Copy each line below that includes "Open".

** Excerpted records follows **

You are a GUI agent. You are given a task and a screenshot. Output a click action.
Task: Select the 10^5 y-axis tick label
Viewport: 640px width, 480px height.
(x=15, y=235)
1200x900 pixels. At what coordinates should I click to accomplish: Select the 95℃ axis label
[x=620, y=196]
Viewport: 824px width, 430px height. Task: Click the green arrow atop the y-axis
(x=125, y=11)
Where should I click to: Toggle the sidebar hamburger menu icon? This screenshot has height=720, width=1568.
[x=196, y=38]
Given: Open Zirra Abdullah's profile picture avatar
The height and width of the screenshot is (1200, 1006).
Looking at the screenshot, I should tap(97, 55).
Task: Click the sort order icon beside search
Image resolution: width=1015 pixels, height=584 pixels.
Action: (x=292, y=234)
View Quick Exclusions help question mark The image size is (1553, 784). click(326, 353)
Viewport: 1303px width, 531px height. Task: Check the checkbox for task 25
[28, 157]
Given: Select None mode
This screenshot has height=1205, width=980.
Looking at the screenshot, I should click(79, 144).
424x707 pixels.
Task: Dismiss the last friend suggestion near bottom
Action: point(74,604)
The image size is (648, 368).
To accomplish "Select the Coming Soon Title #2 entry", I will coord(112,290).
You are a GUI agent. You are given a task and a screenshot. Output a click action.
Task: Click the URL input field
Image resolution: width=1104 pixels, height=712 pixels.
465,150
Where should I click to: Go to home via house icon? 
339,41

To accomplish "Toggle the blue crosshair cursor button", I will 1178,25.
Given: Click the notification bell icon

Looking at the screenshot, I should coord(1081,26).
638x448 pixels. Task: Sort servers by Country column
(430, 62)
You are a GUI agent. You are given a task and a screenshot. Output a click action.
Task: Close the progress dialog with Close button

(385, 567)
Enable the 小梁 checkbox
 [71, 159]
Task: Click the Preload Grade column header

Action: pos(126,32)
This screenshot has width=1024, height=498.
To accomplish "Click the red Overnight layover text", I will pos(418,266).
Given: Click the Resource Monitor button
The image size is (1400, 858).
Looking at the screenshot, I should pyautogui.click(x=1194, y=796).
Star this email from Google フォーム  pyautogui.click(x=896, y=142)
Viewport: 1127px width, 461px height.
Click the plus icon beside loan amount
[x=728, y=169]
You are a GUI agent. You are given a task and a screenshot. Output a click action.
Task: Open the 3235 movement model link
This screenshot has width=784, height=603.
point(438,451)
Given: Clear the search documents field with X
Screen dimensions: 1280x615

** End of Excerpted records **

Result of this task:
Given: Open Zirra Abdullah's profile picture avatar
Task: Open the 3235 movement model link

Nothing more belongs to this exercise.